VID, DID, SVID and SSID
To precisely find some piece of hardware you can search for “Vendor-ID” (VID), “Device-ID” (DID), „Subsystem-Vendor-ID“ (SVID) and “Subsystem-ID“ (SSID). VID indicates the chipset manufacturer (e.g. Intel, Emulex or Qlogic). Device-ID (DID) describes the chipset. Occasionally server manufacturers buy 3rd party chipsets and assemble them on their boards. Therefore we need the subvendor ID (SVID) (e.g. Dell, Fujitsu, HPE). They have their own device IDs, the subsystem ID (SSID). With all 4 numbers at hand you can precisely identify the device.
vmkchdev -l | grep vmnic0
Vendor ID (VID)= 10df
Device ID (DID)= 0720
Sub-Vendor ID (SVID)= 1734
Sub-Device ID (SDID)= 120e
Now we can query VMware HCL by selecting the dropdown boxes within the red rectangle.
We now see it’s an Emulex OCe14000-LoM labelled as Fujitsu. The adapter in question resides in a Fujitsu Primergy RX2540 M1 server.
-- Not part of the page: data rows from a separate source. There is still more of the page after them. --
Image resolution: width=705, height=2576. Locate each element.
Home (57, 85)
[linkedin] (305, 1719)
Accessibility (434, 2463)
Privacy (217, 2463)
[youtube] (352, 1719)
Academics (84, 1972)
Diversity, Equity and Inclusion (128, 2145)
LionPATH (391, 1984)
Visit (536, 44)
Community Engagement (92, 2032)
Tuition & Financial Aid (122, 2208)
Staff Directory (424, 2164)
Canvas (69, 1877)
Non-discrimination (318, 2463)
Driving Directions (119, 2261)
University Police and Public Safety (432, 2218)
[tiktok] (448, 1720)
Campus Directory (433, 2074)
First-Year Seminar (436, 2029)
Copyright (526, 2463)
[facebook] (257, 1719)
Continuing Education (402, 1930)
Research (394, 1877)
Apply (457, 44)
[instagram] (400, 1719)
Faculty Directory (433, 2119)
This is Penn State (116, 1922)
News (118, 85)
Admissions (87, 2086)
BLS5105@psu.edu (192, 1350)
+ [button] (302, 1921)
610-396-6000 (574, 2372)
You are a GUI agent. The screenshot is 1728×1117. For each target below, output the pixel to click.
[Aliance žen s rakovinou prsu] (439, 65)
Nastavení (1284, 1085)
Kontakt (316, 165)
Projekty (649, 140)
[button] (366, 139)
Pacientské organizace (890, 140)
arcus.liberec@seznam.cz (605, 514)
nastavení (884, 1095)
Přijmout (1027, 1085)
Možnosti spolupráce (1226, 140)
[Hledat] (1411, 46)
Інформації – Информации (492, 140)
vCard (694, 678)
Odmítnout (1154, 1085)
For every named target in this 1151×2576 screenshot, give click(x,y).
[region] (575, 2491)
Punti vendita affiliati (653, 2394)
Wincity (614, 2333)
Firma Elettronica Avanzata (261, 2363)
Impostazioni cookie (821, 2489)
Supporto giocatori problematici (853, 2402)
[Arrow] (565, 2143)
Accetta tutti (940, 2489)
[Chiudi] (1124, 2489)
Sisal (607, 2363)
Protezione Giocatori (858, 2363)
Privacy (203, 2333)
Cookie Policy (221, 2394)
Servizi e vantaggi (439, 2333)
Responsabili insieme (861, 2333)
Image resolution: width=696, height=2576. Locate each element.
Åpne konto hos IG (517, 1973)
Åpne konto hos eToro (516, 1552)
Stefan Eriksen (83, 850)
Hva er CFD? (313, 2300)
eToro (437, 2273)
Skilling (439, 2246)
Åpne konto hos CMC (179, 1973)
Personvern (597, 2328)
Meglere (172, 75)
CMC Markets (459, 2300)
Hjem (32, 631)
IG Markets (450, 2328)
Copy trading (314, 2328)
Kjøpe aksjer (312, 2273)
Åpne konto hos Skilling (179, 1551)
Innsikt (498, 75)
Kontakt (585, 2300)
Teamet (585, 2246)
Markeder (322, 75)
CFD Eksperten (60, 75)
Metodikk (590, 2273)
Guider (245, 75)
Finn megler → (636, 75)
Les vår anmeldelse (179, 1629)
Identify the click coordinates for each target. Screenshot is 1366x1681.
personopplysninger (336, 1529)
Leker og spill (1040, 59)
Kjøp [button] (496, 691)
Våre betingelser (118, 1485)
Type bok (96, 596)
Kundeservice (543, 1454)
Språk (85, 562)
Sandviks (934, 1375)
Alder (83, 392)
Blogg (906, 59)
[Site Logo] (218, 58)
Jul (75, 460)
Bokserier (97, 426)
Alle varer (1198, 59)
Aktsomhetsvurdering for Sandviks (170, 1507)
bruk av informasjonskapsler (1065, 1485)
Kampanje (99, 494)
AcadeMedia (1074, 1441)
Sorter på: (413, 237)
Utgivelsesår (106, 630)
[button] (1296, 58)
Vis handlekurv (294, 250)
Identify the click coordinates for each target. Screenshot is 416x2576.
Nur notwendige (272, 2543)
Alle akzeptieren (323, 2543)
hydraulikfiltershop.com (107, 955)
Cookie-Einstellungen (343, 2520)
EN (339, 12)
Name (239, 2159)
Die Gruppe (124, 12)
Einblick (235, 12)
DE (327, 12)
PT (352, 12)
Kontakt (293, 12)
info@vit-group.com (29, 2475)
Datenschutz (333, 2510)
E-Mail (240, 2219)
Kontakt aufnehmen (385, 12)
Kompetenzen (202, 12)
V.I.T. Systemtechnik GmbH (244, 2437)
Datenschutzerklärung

LoM means LAN on Motherboard. It has an adjustable slot for different connectors (SFP+, 10G-T, 1G-T).
HCL tells us that certain driver versions require distinct firmware versions. We can query installed driver information on the CLI.
esxcli software vib list | grep elxnet elxnet 10.2.309.6v-1vmw.600.0.0.2494585 VMware VMwareCertified 2018-10-01 emulex-esx-elxnetcli 10.2.309.6v-0.0.2494585 VMware VMwareCertified 2018-10-01
We have seen in adapter details that we’re using firmware 11.2.1194.36. For this firmware version it’s recommended to use driver version 11.2.1149.0 (red box) and not the installed version 10.2.309.6v.
The driver / firmware combination in use (yellow) is not supported for ESXi 6.0 and has to be corrected.
The requested driver is not included in standard ESXi 6.0 U3 and has to be installed separately. The corresponding download link can be accessed by expanding [+]. The driver can be installed either by update manager or CLI.
A look into Fujitsu Support Matrix for Broadcom Adapter (ex Emulex) confirms the driver / firmware combination.
The following Broadcom CNA driver and firmware combinations have been tested and released on FUJITSU Server PRIMERGY Hardware with VMware ESXi versions 5.x and 6.x
Driver Firmware Matrix for ESXi 6.0
ESXi Version / Driver Name / Driver Version / Firmware Version
Not only before system upgrade you need to have an eye on hardware compatibility – also before firmware update. New firmware is surely a good idea, because it usually fixes problems an brings enhancements, but the driver has to match the firmware.